Published: 12:58, 15 March 2019
| Updated: 13:26, 26 February 2020
An engineering boss admitted he was drunk before starting a revenge fire near a bedroom where his lover slept.
Louis Mayhew - who was high on a mix of cocaine and vodka - later confessed to a psychotherapist that he has a “fascination with starting blazes”.
The 25-year-old had poured petrol over himself outside his home in Clarence Avenue, Margate intending to turn himself into a human torch.
His lover, Sophie Gumbrell, heard him say: “You can watch me burn alive”.
But the hapless electrical engineer chose a jerrycan with little fuel and so instead set fire to his dressing gown and left it outside a bedroom where his lover was asleep.
Canterbury Crown Court heard how in September last year he started two fires at the detached house and then tried to blame his girlfriend.
Prosecutor Vivian Walters said: “The defendant’s actions were not simply a drunken attempt to kill himself which accidentally caused danger to others.
“It was a violent and highly dangerous attention-seeking response to an argument with his girlfriend and was fuelled by drink and drugs, and which could easily have killed her or others.”
Mayhew, who had run his own electrical engineering company, has been given a seven year extended jail sentence after admitting reckless arson.

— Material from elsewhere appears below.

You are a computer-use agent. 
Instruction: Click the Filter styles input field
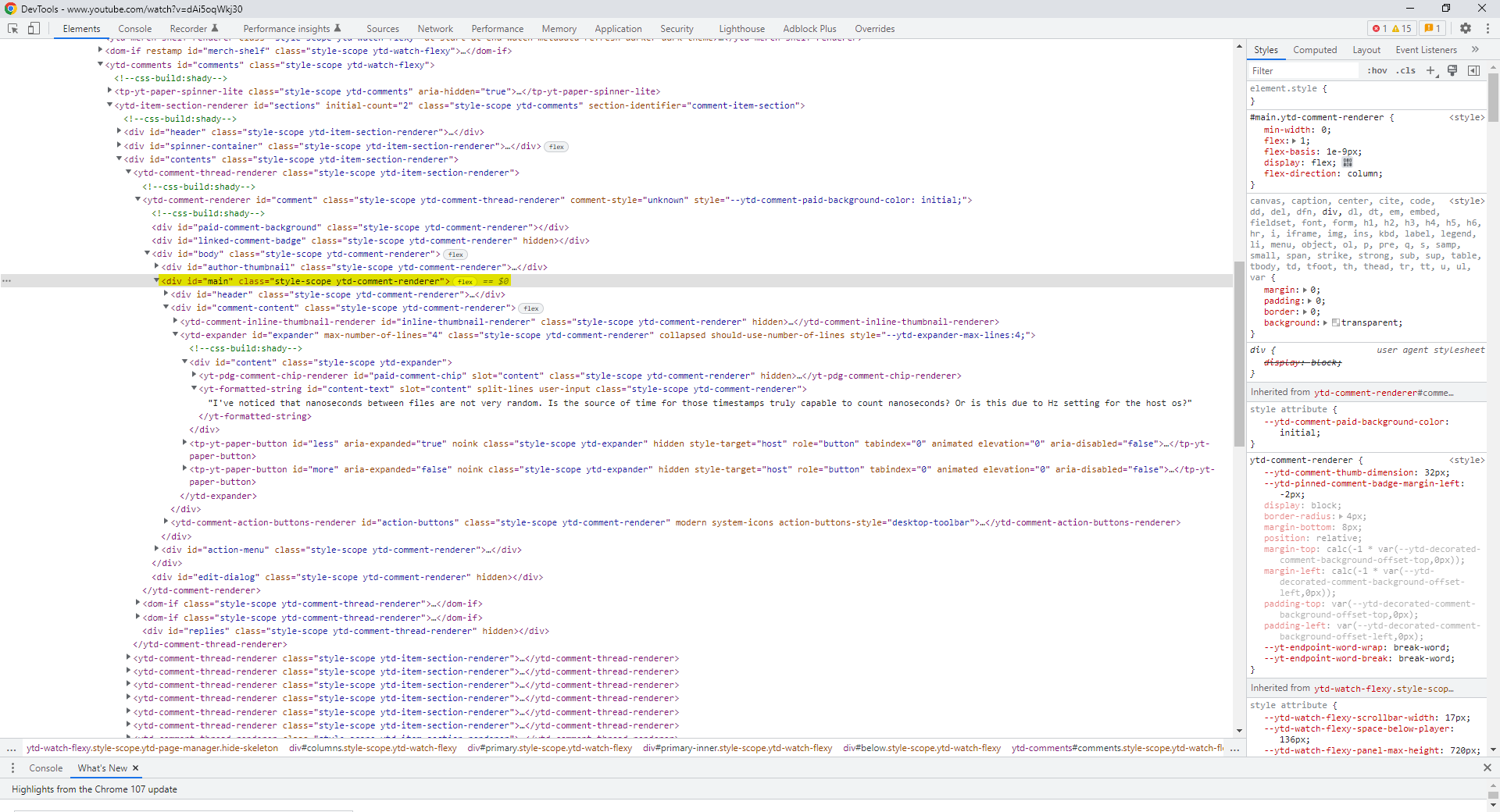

He will serve two-thirds of an immediate four year term before being eligible for parole and after release will then serve an extra three years on licence.
Judge Rupert Lowe told him: “You didn’t want to kill anyone but in doing what you did there was a risk of somebody being killed.”
The prosecutor told how the girlfriend Sophie Gumbrell had gone to bed at between 1.30am and 2am when Mayhew, who had downed a litre of vodka that day, began displaying paranoid behaviour.
Ms Walters said: “She locked the door and he began banging on the door, shouting: ‘a bit of support would have been nice', and 'you don’t know what is going on’.”
After the fire has started, Ms Gumbrell saw an orange glow underneath the door. She panicked and dropped the door key and was unable to escape through a window.
"You didn’t want to kill anyone but in doing what you did there was a risk of somebody being killed...” Judge Rupert Lowe
Ms Walters added: "She heard him shout, 'get out of my house'. And then told her to get out as the house was on fire."
The prosecutor told how she eventually left through the door as Mayhew asked for water to tackle the fire - but while she was away, he started a second fire inside the room.
Firefighters arrived as a neighbour with a hose tackled the blaze and Mayhew then accused Ms Gumbrell of starting it.
As he was being treated by paramedics, he was heard shouting: “They’re going to hurt me."
He added: “She set fire to the bed. I tried to get her out."
Judge Lowe told him that was one of a number of lies he had told about the reasons behind starting the fire.
Kent Police investigating officer Kerry Whiting said: "Arson is a very serious offence and we can only be thankful that Mayhew’s reckless behaviour did not result in more severe consequences.
"Luckily no one was hurt that day, nevertheless, he put people’s lives at risk and as such will now spend time in prison."